Andrew Odlyzko, a mathematician and bubble expert, proposes a simpler theory explaining speculative panics in his study on the British Railway Mania of the 1840s. Odlyzko credits Railway Mania in part to a “collective hallucination,” an extreme form of groupthink wherein a significant chunk of society feverishly buys into a shared dream with no regard for the skeptics and naysayers. (Some scholars think Jesus’ resurrection might have been an acute instance of collective hallucination.)

The existence of groupthink has been confirmed in a rich assortment of studies, and Odlyzko’s theory expands the idea to economic bubbles. Under his analysis, the initial coterie of Beanie Baby collectors comprised an in-group that shared the great secret of Beanie Babies’ worth. As more people discovered the toy, they yearned to learn this secret and partake in the impending financial success of the Beanie Babies market. Soon, millions of Americans were gripped by the conviction that they had discovered an easy path to personal wealth. And thanks to their collective hallucination of Beanie Babies’ worth, none of these collectors ever realized that the only thing driving the Beanie Babies market was their own conviction that the toys were valuable.

These theories may explain the mass delusions that enabled a large chunk of the country to believe that a $5 Beanie Baby could eventually be worth thousands. What they never quite get at, however, is that initial spark of fascination: how the ineffable appeal of Beanie Babies turned them, and not one of a thousand other 1990s trends, into a collective mania. That allure can probably never be quantified.

But those who once loved Beanie Babies may still remember it. I certainly do, because I remember when I got my very first Beanie Baby. I was 7 and had just woken up from adenoidectomy surgery to see a family friend through the anesthesia haze. She leaned over my bed and laid Bruno the Bull Terrier Dog by my head. I grabbed Bruno, closed my eyes as the room started spinning, and threw up. Bruno stayed with me through my convalescence, and long after I lost interest in Beanie Babies, he remained perched on my nightstand. There was something sweet and comforting and innocent about him, something so tender and gentle and warm. Bruno was the kind of toy Ty Warner was trying to make for children when he accidentally created a speculative mania for adults.

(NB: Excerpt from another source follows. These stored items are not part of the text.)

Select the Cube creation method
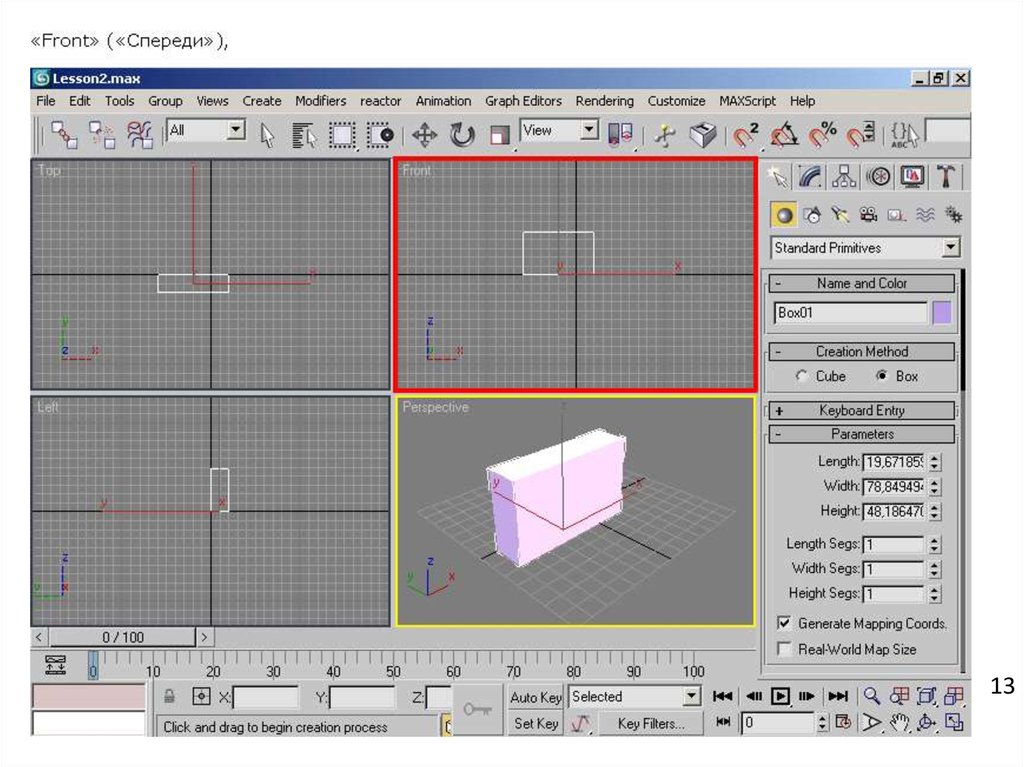This screenshot has width=1024, height=767. pos(803,377)
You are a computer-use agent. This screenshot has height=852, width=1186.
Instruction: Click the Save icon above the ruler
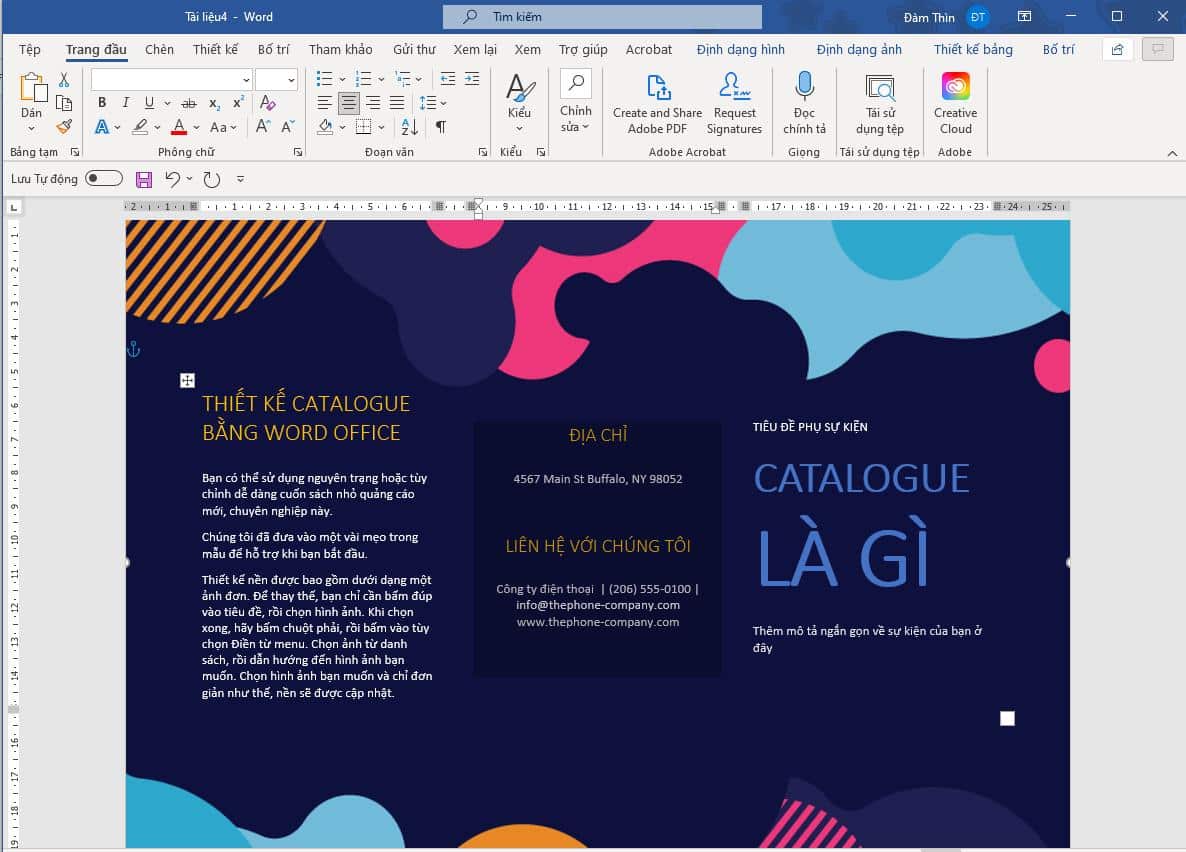(143, 178)
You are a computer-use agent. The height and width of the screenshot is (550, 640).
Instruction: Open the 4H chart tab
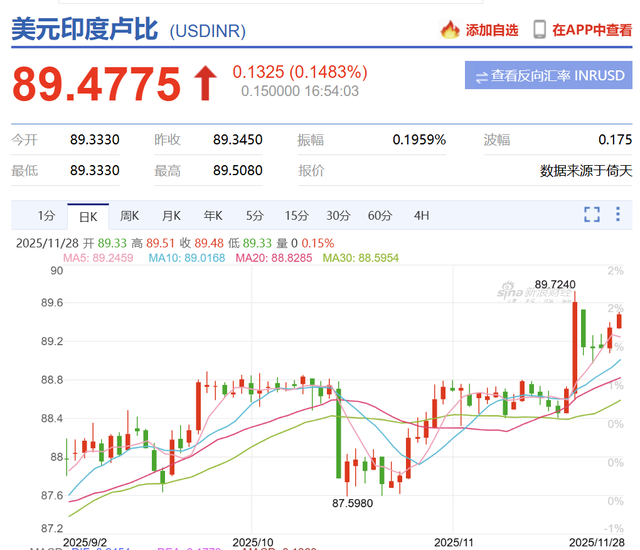(421, 215)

In 2013, Warner pleaded guilty to tax evasion after admitting to hiding millions of dollars in a Swiss bank account. He was sentenced to probation but may face years of prison time if the Justice Department’s appeal is successful. Bruno the Bull Terrier Dog now sits at the back of my closet with hundreds of other floppy, forlorn toys. Today he sells for 36 cents, with the tag still attached.